[Stored data]

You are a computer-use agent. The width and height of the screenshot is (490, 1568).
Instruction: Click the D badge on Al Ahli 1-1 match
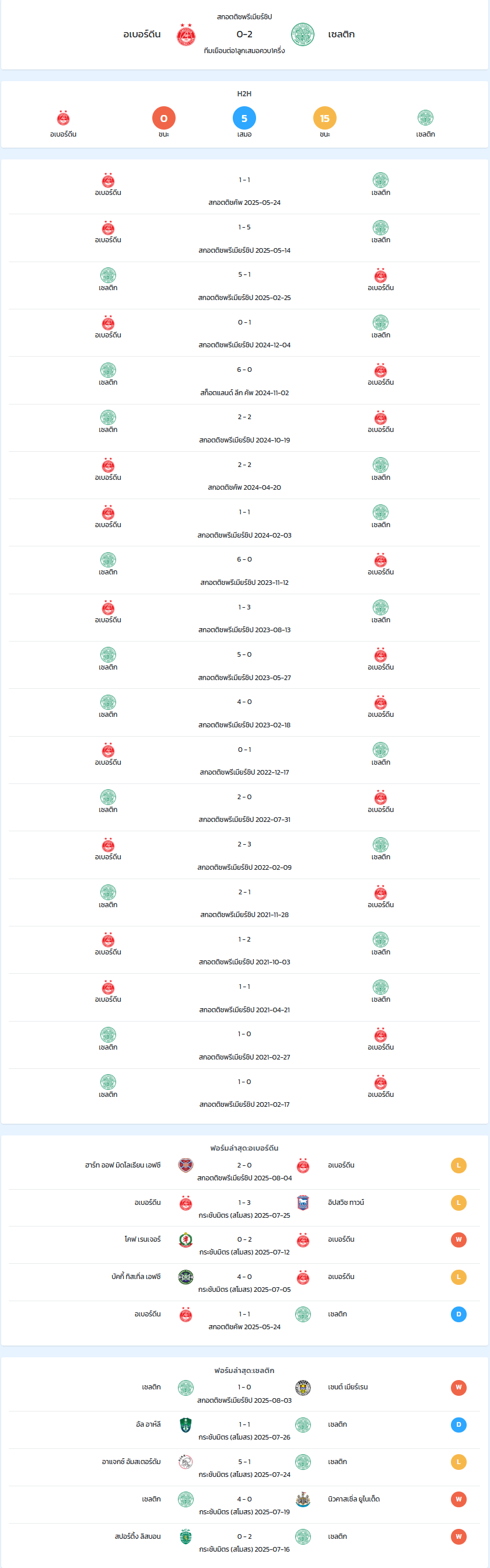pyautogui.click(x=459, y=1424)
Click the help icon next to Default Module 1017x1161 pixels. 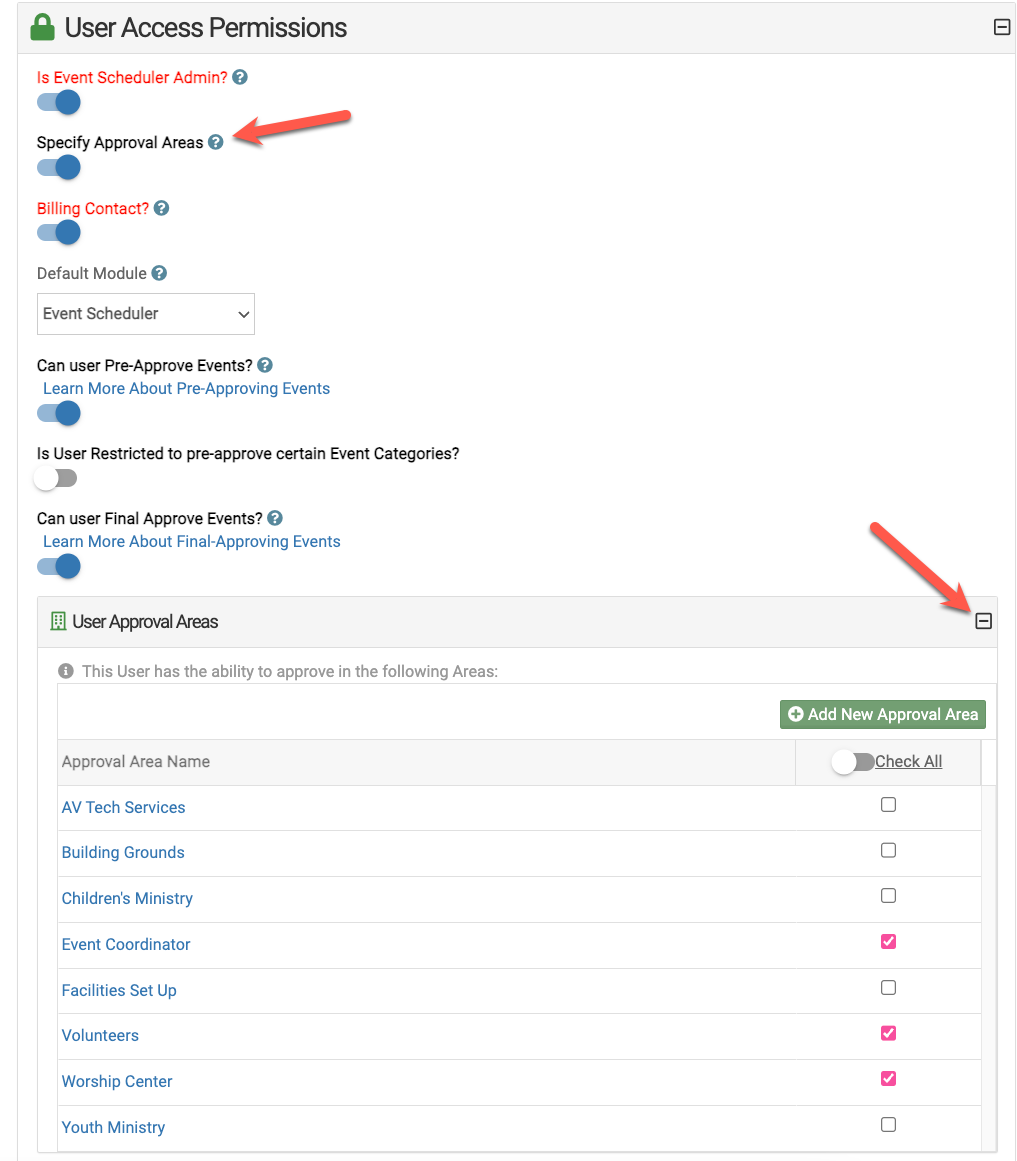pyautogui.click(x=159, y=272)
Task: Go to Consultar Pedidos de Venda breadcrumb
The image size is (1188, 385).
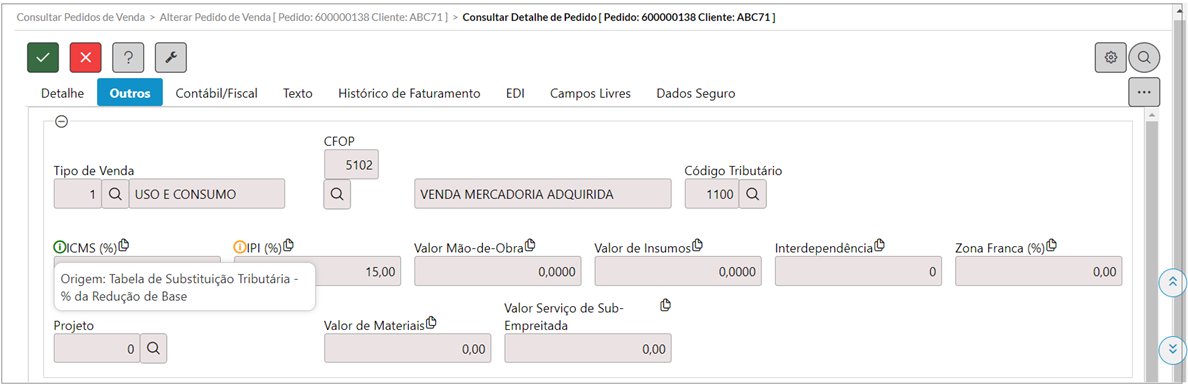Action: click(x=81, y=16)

Action item: Transcribe exactly, and only, the lines from the one with "Task: Go to" through the final line of the data above. The pictures stay out.

Exercise response:
Task: Go to Consultar Pedidos de Venda breadcrumb
The image size is (1188, 385).
Action: click(x=81, y=16)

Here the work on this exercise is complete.